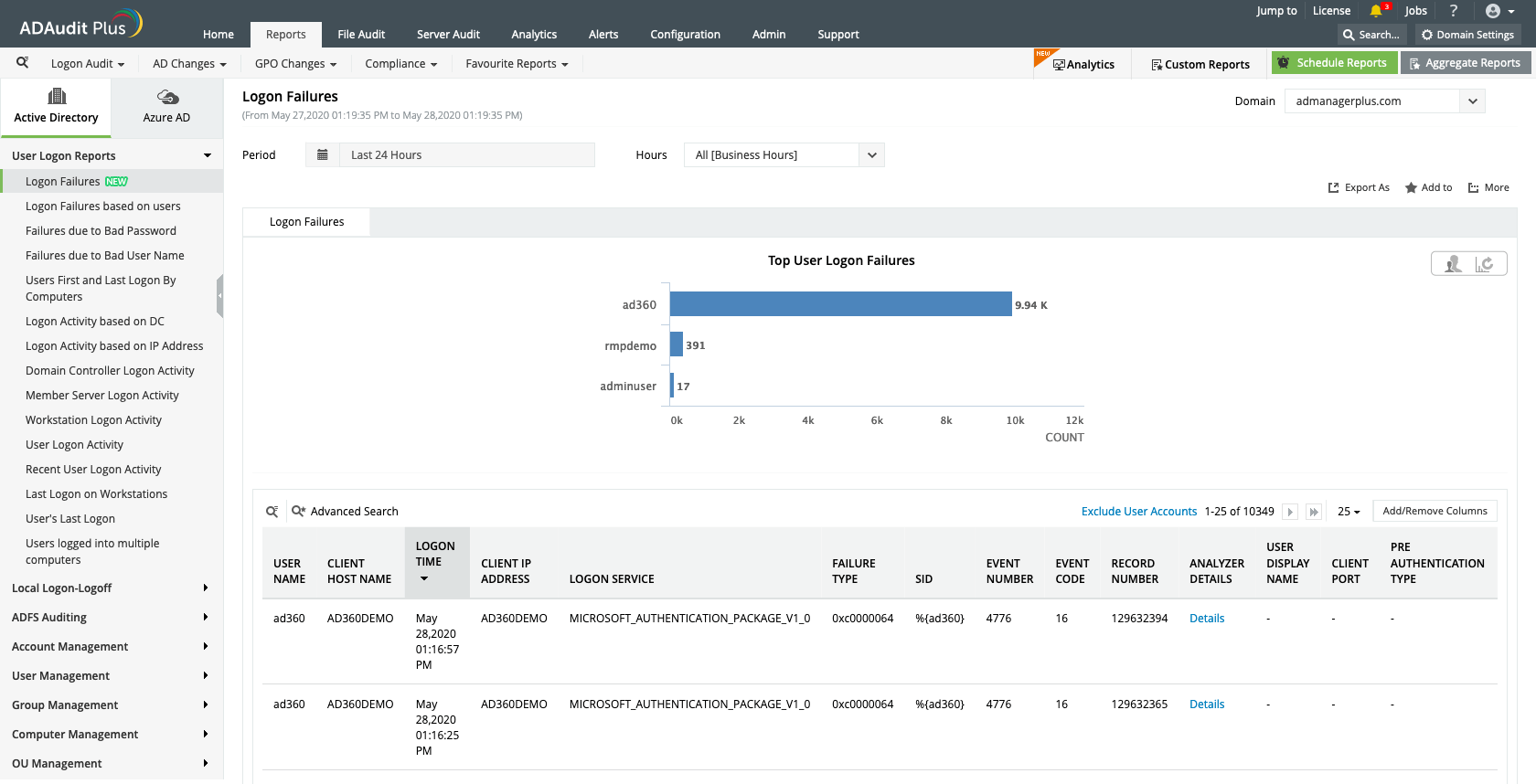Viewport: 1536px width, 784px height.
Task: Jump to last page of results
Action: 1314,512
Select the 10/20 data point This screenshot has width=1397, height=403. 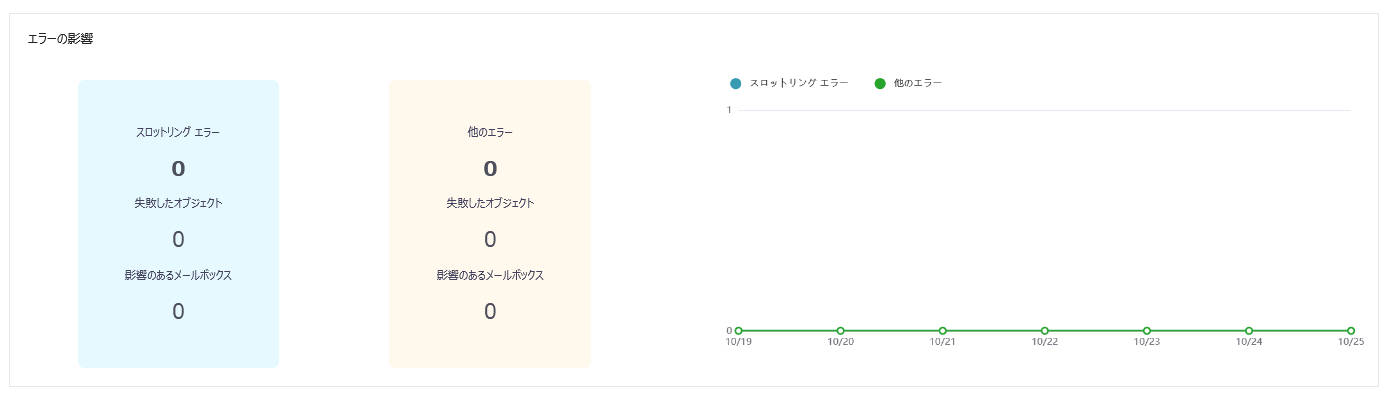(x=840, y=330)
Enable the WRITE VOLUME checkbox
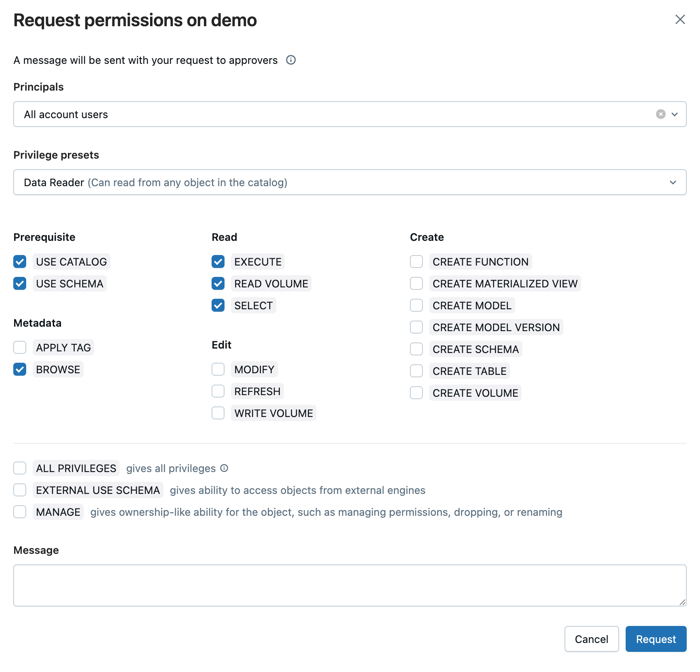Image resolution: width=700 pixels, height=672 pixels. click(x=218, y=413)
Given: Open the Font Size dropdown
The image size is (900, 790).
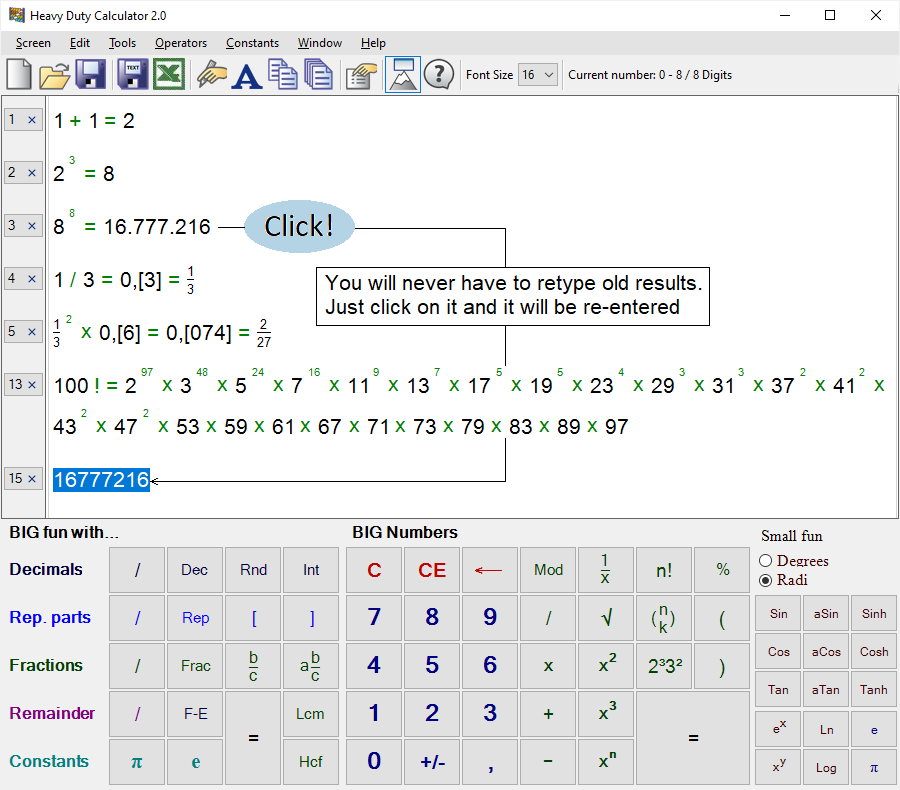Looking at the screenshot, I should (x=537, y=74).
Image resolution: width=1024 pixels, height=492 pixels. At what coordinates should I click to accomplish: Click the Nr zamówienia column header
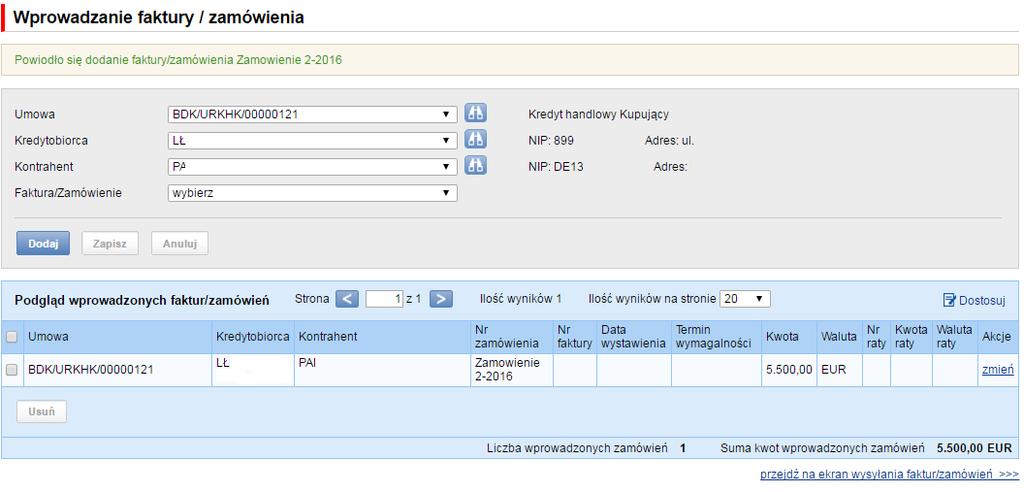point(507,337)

● ● ● ● ●

> [Task prompt]:
Can you copy out the rows verbatim, starting with the line that contains "Given: Open the Font Size dropdown" and going on through the last line of the rows, leaving out the pictures?

> [Solution to the problem]:
Given: Open the Font Size dropdown
The image size is (900, 790).
Looking at the screenshot, I should (x=537, y=74).
Image resolution: width=1024 pixels, height=492 pixels. At what coordinates should I click to accomplish: Click the Nr zamówienia column header
point(507,337)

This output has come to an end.